Feeding the hungry! These are all words we Christians love to hear and strive
to live!
But
then… while the following two texts are no less about the boundlessness of
God’s love, they are a little more difficult for us to hear. James might as
well be talking about a 21st century church. He challenges his
readers: if a person comes into church one Sunday wearing nice clothes,
well-appointed accessories, and has a fresh haircut, and someone else comes in
with torn jeans, unkempt hair, and maybe a hint of alcohol on his or her
breath, which one will you try to make the newest member of your church? Which
one will you escort to the best seat in the house, and which will you silently
hope will go away? Well, of course I hope that this congregation would gladly
accept both of these children of God, and I believe that we would. But as you
listen to these two scenarios, it’s hard to escape those feelings of favoritism
and partiality that James urges us to avoid, isn’t it?
I
think we can agree that Christ calls us to love both of these neighbors as
ourselves, and we see proof of that in the Gospel reading, though it is also
one of the most difficult passages in the Bible. Jesus has gone to Tyre, far
away from Galilee where he has made a big ruckus. He is approached there by a
woman, a Gentile woman, a Syrophoenician woman. That’s three strikes, folks –
three reasons for her to be untouchable: her gender, her lack of Jewish faith,
and her ethnicity. Jesus did have every reason to avoid her – that is what his
culture and the theology of his faith told him to do, three times over. And
yet, although he appears to first reject her, he does heal the woman’s daughter
in the end. Not only that, but he bestows on her a great compliment: he
commends her faith, her persistence, her dedication to her daughter.
Could
we do it? I don’t mean could we heal and cast out demons. But would we be able
to show the abundant love of God, even to someone who has as many as three big
strikes against them? If God’s love is in us, and enacted through us, how far
are we willing to go to show that love?
Will
Campbell was a white, Baptist preacher, born in Mississippi, and was deeply
involved in the civil rights movement as an activist and agitator on the side
of the African Americans. He served as director for religious life at Ole Miss
for a couple years, but had to leave because his controversial views on race
attracted death threats. He then did a stint for the National Council of
Churches, working with most of the civil rights big shots. In 1957, Campbell
was one of four people who escorted the nine black students who integrated
Little Rock's Central High School; and he was the only white person to attend
the founding of the Southern Christian Leadership Conference by the
Rev. Martin Luther King, Jr. While we can look back on this, 50 years
later, and admire his work on behalf of the oppressed, and lift him up as a
model of gutsy faith, he wasn’t as popular back then – the hate mail from the
white right poured in.
As
Campbell grew older and more mature, he had an uneasy feeling that he hated the
redneck bigots who hated. How much easier it was to support and defend those he
loved, while hating and oppressing the oppressors. Strange, he thought, how he
enjoyed thinking that God hated all the same people that he hated. He realized
that he had created God in his own image, and after his own personal and
political likeness. He tried to fit the boundlessness of God’s love not for the
1% or the 99%, but for the 100% - all people without conditions, limits, or
exceptions – into his own narrow capabilities.
In
response, Will Campbell did something remarkable. He befriended many prominent
members of the KuKluxKlan, even did some of their weddings and funerals. When
they were sick, he emptied their bedpans. And then you know what happened? The
hate mail flooded in – this time from liberal left.
It’s
not easy to love the outsider – especially when it makes the other insiders
dislike you or question your integrity. It’s not easy to love the hater, when
you disagree with everything about them. But if God loves indiscriminately
without playing favorites, and we are made in God’s image (not vice versa!),
then striving for that boundless love is certainly our call as Christians!

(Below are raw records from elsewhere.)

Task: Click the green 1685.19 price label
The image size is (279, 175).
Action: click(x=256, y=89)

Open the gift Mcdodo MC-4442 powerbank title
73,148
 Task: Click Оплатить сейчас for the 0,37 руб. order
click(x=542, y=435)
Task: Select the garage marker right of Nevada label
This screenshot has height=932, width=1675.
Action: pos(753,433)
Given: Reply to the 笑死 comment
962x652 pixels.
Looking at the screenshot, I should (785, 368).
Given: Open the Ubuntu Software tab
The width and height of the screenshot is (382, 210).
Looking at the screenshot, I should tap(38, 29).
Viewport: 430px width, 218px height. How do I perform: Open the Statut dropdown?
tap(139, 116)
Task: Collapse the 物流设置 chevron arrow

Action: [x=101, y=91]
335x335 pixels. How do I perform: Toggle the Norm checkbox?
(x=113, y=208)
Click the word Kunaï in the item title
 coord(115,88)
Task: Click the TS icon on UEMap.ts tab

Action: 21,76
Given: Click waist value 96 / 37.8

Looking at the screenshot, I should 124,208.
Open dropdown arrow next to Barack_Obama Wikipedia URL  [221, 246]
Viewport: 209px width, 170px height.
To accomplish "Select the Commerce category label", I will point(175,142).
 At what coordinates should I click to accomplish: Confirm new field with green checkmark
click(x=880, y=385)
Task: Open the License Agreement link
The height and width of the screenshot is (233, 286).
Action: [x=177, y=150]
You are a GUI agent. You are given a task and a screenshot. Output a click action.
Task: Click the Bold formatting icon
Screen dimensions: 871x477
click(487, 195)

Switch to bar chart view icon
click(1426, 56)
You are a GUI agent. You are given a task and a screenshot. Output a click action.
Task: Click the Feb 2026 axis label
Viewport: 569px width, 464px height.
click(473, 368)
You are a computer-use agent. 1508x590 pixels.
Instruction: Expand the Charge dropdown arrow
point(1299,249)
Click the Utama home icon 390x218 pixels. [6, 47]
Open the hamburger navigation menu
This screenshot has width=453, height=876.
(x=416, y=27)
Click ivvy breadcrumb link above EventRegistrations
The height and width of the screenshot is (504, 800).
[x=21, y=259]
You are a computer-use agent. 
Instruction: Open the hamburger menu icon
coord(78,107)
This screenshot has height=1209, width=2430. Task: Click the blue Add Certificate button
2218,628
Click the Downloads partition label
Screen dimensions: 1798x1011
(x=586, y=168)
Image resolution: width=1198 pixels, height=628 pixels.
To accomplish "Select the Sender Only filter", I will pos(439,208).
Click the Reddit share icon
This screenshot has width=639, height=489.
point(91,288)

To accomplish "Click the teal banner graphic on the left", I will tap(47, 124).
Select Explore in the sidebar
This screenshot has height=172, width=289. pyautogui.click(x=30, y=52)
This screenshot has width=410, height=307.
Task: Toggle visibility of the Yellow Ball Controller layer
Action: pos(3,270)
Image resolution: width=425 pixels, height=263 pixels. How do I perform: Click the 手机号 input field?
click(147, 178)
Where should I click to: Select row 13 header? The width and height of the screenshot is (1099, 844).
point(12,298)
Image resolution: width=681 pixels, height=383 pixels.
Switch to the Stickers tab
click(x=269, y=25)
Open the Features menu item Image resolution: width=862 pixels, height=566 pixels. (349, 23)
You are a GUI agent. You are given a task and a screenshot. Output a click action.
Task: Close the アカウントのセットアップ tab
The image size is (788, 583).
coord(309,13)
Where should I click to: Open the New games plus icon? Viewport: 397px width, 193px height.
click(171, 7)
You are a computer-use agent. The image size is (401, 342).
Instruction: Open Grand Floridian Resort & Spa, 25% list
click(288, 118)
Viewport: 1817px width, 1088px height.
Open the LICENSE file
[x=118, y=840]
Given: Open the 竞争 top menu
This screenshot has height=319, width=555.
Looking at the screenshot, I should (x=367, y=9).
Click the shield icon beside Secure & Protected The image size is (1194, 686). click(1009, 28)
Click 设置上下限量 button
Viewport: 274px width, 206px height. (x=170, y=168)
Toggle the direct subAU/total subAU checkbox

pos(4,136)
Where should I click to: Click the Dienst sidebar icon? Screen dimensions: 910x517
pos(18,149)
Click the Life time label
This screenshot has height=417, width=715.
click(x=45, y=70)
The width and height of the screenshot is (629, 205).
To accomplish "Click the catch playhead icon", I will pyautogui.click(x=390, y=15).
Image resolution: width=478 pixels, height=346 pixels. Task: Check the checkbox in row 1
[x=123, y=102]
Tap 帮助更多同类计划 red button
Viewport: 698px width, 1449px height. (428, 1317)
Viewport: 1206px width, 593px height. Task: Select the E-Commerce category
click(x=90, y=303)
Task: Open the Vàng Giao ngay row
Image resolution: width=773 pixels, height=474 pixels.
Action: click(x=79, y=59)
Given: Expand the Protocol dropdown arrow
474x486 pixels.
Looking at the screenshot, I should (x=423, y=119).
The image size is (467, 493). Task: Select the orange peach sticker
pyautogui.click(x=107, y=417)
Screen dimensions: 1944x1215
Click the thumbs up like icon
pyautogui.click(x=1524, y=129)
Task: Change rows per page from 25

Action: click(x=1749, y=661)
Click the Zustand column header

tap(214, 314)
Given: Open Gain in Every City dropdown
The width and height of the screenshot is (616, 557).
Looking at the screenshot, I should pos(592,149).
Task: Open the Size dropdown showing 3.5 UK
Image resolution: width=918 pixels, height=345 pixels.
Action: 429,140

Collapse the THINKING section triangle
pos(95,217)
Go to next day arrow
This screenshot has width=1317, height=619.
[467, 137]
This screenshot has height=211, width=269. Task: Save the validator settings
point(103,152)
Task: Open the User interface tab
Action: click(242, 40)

James preaches this in his letter. Christ shows us this in our Gospel lesson,
when he heals the daughter of an outcast woman with three strikes against her,
and when he touches a deaf man with a speech impediment and says, “Be opened.”
“Be
opened.” Perhaps this command is the one we can take with us this day. Be
opened to the possibility that every person here and every person out there is
a person worthy of being loved – by God, and by you. Be opened to the hope that
boundless love brings to our lives. Be opened to the chance that your heart could
be transformed as a result of an encounter from an outsider. Be opened to
learning something about yourself from a stranger. Be opened to opportunities
to serve those who have not had the privilege that many of us have had in our
lives, but also be opened to the possibility that those children of God might
also serve you.
And
one more for today: be opened to the movement of the Spirit in your life, which
may move you toward a service or a practice of faith you had not previously
considered. In a moment, we will have a chance to let that Spirit move in us,
and share some new ways that this community of faithful disciples can share
God’s boundless, impartial, 100% love with each other and with those outside
our walls, in the areas of worship, study and prayer, mission, and youth,
family and community. Let us be opened to hearing the Word of God in our
hearts, pushing us always toward loving and serving our neighbors, both the
insiders and the outsiders, the oppressed and the oppressor, the Democrats and the
Republicans, the well-dressed and the dirty, the spiritual and the religious –
for all of us are a part of the 100% that God loves.
In
the name of the Father and the Son and the Holy Spirit. Amen.